Items from a dataset
=====

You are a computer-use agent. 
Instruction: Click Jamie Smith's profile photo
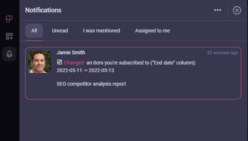tap(40, 62)
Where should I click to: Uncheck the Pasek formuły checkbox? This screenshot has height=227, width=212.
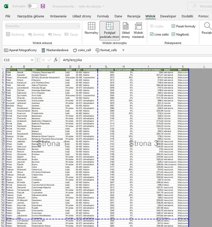tap(173, 26)
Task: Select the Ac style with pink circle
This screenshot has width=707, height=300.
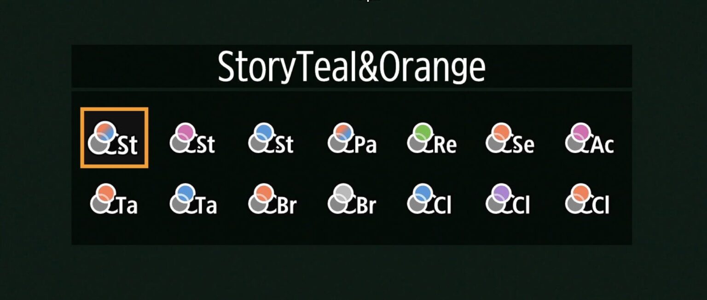Action: pyautogui.click(x=590, y=139)
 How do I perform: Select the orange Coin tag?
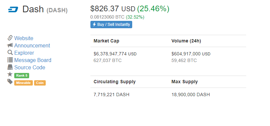40,83
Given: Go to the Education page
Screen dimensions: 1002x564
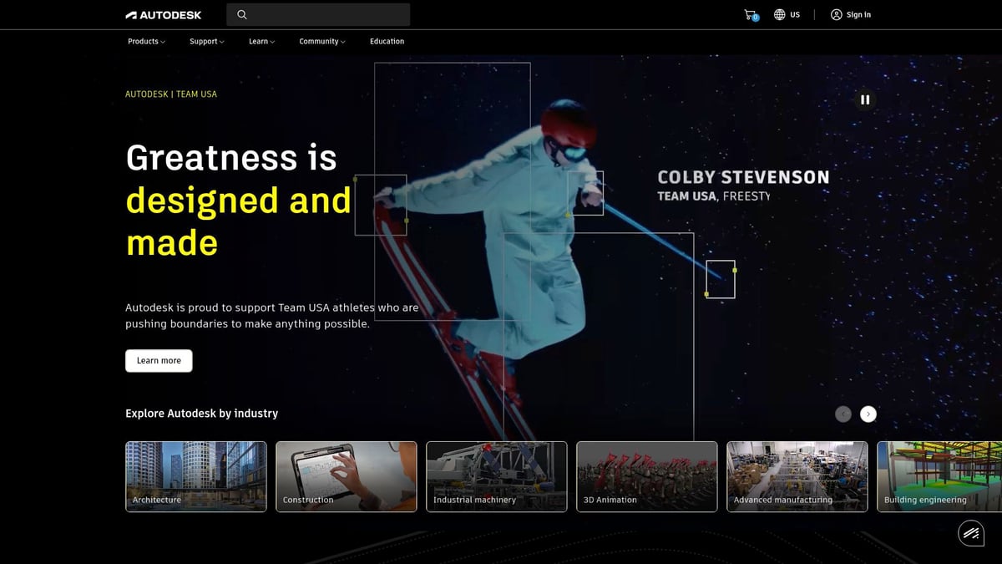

=====

- **What to work on**: Without the pictures, reproduce every entry exactly as written.

- **Completed exercise**:
You are a computer-use agent. 
Instruction: Click Jamie Smith's profile photo
tap(40, 62)
Where should I click to: Uncheck the Pasek formuły checkbox? This screenshot has height=227, width=212.
tap(173, 26)
Task: Select the Ac style with pink circle
This screenshot has width=707, height=300.
Action: pyautogui.click(x=590, y=139)
 How do I perform: Select the orange Coin tag?
40,83
Given: Go to the Education page
Screen dimensions: 1002x564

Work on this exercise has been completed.